*** SEITE
Mit der Berufsbezeichnung Telefonistin waren in der Schweiz ab 1880 Mitarbeiterinnen im Fernsprechverkehr im Einsatz. Ihre Aufgabe war es, Telefongespräche anzunehmen und an die gewünschten Teilnehmer zu vermitteln. Im 21. Jahrhundert existiert der Beruf kaum noch, da mittlerweile fast alle Telefonnummern per Direktwahl gewählt werden können.

In der Schweiz wurden für diese Arbeit seit den Inbetriebnahmen der ersten Telefonnetze um 1880 fast ausschliesslich Frauen angestellt. Dies wurde von der Verwaltung damit begründet, dass die weibliche Stimme am Telefon besser verstanden werde, zudem sagte man den Frauen im Gegensatz zu männlichen Angestellten mehr Geduld und Feingefühl im Umgang mit den Kunden nach. Einen öffentlichen Beschluss, der den Männern die Arbeit im Vermittlungsdienst untersagt hätte, gab es zwar nicht, aber die Anstellung von Frauen für den Telefondienst wurde nie gross diskutiert und von der Verwaltung als selbstverständlich betrachtet.

Aufgabenbereich

Bis zur automatischen Telefonvermittlung, die etwa in den 1920er Jahren einsetzte und über mehrere Jahrzehnte hinweg schrittweise eingeführt wurde, mussten die telefonischen Verbindungen noch manuell hergestellt werden. Die Abonnenten wählten demnach zuerst die Nummer der nächsten Telefonzentrale, wo die Telefonistinnen die Anrufe entgegennahmen und die gewünschte Verbindung an ihren Vermittlerpulten herstellten. Dazu steckte sie die Leitung des Anrufers, an deren Ende ein Stöpsel befestigt war, in die entsprechende Vertiefung. Falls die Telefonistin die Verbindung korrekt hergestellt hatte, konnte nun das eigentliche Telefongespräch geführt werden. Teilweise musste der Kunde auch über mehrere Telefonzentralen weitergeleitet werden, bis die gewünschte Verbindung hergestellt war. Anhand von aufleuchtenden Lämpchen sah die Telefonistin, dass das Gespräch beendet ist und trennte die Verbindung. Die Leitung konnte daraufhin von einem neuen Kunden besetzt werden.
******
AUFGABENSTELLUNG ▸
Wie begründete die Verwaltung laut dem Text über Telefonistinnen, dass in der Schweiz fast ausschliesslich Frauen für den Vermittlungsdienst angestellt wurden?
*** DATENAUSZUG
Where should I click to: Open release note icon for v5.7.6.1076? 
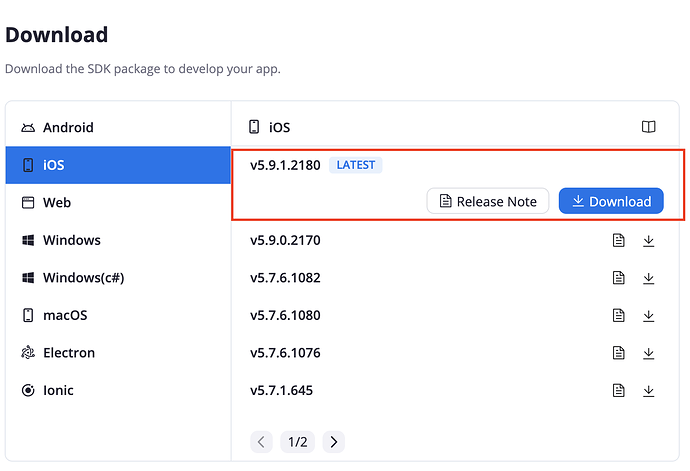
******
ERGEBNIS ▸
Die weibliche Stimme werde am Telefon besser verstanden, und man sagte Frauen mehr Geduld und Feingefühl im Umgang mit den Kunden nach.